Los abogados y juristas panameños somos conscientes de que hace falta modernizar nuestra justicia constitucional y en especial lo pertinente a la tutela de las garantías y derechos fundamentales. En consecuencia, el tema no está cerrado y se tendrá que volver por los caminos trillados del debate en torno a la instalación de, sea una sala o Corte Constitucional. Harán falta gobernantes y políticos, que recogiendo las experiencias vividas en torno a la Sala Constitucional de Tutela de las garantías y Derechos Fundamentales, que muy a pesar de que la Constitución Nacional faculta al poder Ejecutivo para escoger y nombrar magistrados, en un acto de desprendimiento, permitan a la ciudadanía, dados los prejuicios fundados, sea el factor deliberante y determinante en la escogencia de estos magistrados. El país y el pueblo panameño son los perjudicados con la politización del tema constitucional de la tutela de los derechos fundamentales.

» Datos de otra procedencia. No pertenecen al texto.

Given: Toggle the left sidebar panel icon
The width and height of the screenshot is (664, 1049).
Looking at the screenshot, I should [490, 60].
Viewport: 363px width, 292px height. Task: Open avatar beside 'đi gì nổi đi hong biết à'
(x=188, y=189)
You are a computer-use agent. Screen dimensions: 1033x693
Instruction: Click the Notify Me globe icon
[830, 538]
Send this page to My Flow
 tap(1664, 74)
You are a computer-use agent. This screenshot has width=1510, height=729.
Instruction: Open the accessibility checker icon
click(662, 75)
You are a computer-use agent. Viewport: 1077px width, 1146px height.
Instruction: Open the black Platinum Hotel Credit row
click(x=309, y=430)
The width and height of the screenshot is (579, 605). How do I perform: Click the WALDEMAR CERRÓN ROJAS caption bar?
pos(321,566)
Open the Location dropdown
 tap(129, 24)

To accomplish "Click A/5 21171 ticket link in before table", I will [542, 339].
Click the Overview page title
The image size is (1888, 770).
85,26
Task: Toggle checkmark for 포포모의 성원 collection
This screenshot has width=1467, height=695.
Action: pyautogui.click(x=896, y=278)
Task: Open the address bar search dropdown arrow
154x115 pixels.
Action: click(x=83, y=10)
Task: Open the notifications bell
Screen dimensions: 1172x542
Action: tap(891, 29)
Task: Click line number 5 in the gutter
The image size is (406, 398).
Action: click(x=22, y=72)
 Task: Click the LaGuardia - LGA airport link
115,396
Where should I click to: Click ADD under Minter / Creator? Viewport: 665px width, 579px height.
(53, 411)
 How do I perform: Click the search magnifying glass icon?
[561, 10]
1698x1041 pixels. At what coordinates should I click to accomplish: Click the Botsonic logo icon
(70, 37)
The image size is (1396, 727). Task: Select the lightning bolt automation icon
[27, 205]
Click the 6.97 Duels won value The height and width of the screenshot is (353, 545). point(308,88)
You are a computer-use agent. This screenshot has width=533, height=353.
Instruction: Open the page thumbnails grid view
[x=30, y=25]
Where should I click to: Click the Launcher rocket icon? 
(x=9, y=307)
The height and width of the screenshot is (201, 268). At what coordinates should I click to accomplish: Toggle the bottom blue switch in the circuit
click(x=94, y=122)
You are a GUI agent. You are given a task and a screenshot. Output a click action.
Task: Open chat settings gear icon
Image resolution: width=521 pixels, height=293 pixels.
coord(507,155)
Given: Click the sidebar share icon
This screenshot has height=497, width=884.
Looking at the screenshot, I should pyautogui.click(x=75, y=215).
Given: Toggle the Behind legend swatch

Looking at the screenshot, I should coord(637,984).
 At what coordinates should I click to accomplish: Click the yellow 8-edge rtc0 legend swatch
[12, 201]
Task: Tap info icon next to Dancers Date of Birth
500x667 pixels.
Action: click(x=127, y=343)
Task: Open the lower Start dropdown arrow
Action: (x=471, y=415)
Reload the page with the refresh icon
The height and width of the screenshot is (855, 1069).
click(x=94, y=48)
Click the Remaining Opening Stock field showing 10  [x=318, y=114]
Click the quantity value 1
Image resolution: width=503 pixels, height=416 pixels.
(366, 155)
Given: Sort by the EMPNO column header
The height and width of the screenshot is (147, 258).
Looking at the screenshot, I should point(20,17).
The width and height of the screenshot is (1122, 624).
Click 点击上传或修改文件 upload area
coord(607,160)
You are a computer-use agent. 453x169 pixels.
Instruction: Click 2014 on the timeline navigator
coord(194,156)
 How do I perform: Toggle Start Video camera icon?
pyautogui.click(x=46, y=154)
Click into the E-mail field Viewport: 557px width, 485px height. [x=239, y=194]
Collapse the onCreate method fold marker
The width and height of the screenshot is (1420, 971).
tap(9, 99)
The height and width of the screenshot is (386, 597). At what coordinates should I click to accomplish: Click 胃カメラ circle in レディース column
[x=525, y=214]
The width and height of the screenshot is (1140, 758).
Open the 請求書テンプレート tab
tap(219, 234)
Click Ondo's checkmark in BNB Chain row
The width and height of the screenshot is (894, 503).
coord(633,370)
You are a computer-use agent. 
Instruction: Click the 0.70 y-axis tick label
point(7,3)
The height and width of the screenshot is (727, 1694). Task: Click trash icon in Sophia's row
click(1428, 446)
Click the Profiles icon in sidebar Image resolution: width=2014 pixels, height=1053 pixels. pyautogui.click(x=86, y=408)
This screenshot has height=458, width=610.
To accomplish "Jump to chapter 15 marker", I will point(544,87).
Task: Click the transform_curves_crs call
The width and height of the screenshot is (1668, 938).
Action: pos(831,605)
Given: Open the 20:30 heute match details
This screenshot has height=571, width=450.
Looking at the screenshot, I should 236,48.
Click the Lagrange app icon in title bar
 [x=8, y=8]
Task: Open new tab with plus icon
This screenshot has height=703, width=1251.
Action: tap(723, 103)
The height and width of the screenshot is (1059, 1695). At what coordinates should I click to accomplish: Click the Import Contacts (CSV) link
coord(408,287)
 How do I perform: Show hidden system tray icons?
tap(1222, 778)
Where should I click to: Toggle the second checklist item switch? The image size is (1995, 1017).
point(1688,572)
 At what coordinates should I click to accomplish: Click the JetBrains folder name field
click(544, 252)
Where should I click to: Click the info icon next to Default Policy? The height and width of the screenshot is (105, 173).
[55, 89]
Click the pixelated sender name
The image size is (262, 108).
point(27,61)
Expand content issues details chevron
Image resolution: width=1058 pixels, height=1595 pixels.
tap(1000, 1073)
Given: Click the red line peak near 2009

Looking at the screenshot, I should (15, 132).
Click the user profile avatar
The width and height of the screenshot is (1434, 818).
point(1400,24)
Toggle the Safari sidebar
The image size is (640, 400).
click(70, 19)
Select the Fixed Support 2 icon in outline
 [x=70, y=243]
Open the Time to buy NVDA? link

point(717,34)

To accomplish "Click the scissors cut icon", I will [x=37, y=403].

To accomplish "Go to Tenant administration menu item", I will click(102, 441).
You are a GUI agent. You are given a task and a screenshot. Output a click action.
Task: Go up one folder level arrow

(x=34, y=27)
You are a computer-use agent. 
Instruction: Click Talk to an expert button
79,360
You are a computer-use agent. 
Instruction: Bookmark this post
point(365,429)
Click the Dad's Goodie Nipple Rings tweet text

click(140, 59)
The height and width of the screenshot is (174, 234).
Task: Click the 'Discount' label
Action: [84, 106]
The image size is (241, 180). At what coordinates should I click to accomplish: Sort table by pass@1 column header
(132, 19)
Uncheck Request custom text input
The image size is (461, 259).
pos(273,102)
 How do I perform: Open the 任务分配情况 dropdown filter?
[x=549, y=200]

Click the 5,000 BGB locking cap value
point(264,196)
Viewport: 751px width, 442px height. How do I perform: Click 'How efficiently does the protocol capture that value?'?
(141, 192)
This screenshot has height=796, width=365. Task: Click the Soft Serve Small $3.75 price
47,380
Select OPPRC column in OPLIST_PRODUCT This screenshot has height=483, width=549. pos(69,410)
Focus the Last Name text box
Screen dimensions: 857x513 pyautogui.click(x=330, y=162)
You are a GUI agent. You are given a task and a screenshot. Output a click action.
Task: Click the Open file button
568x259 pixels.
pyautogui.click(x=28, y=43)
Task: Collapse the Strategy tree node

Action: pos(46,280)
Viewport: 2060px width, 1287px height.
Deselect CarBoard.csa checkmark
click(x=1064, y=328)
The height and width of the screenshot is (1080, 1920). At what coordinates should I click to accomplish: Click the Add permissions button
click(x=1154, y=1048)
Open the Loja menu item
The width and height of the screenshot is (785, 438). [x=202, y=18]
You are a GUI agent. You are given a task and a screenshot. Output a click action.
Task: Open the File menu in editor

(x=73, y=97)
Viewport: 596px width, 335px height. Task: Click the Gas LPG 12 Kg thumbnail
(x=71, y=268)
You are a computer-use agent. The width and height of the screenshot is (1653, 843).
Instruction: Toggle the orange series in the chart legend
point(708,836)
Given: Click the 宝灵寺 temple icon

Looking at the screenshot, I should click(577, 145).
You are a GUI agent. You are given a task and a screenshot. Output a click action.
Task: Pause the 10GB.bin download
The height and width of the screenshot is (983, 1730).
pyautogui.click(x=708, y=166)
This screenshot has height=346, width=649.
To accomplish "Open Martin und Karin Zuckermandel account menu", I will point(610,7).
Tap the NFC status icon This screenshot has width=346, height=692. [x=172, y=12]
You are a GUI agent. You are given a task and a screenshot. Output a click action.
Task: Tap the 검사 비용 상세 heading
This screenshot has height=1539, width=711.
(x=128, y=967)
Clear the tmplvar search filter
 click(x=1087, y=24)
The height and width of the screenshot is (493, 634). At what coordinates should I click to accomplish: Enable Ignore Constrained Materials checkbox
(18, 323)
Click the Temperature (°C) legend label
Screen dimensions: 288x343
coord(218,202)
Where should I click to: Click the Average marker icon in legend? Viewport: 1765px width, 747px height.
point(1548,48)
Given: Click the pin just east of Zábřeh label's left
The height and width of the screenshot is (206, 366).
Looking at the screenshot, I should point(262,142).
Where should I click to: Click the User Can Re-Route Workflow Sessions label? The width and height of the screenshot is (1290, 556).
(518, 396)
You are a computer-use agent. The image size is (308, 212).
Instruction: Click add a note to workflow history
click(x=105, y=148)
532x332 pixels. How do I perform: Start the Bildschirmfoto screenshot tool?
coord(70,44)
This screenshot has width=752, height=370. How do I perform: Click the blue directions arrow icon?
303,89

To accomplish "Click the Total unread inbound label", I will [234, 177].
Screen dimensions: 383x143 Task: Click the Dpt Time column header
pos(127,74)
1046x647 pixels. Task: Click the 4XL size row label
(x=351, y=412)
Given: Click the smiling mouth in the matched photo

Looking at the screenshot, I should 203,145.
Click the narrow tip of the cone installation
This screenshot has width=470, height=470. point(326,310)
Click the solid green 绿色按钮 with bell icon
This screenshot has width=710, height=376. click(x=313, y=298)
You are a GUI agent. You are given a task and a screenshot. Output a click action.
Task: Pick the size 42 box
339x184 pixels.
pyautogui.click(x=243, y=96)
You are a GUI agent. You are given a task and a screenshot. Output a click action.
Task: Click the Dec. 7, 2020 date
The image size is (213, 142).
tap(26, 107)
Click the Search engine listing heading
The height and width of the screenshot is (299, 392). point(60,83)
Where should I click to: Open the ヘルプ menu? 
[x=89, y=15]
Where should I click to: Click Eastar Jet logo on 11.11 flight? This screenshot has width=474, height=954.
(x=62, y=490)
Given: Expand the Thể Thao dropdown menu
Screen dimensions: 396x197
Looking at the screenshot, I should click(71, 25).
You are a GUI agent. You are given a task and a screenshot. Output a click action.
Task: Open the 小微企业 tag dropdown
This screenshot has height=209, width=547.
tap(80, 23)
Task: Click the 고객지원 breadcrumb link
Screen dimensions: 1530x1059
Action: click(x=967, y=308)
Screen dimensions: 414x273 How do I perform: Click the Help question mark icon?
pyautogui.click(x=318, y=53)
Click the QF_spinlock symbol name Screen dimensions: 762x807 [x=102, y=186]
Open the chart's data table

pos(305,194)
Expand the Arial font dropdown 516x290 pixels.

Reitero, la cuestión constitucional de la necesidad de mejorar nuestra justicia constitucional no está cerrado. Fuimos unos de los primeros, que llevamos a la Comisión para las Reformas Constitucionales, una serie de propuestas, que no se limitan, como parece ser la regla, al tema de cómo elegir a los magistrados de la Corte Suprema de Justicia. Sin lugar a dudas, cierto que se trata de una temática trascendente, sin embargo, existen otros aspectos importantes que deben ser objeto de un tratamiento de reforma Constitucional, sobre todo, en estos tiempos en que se ciernen amenazas sobre la dignidad e integridad de los individuos.
Abogado.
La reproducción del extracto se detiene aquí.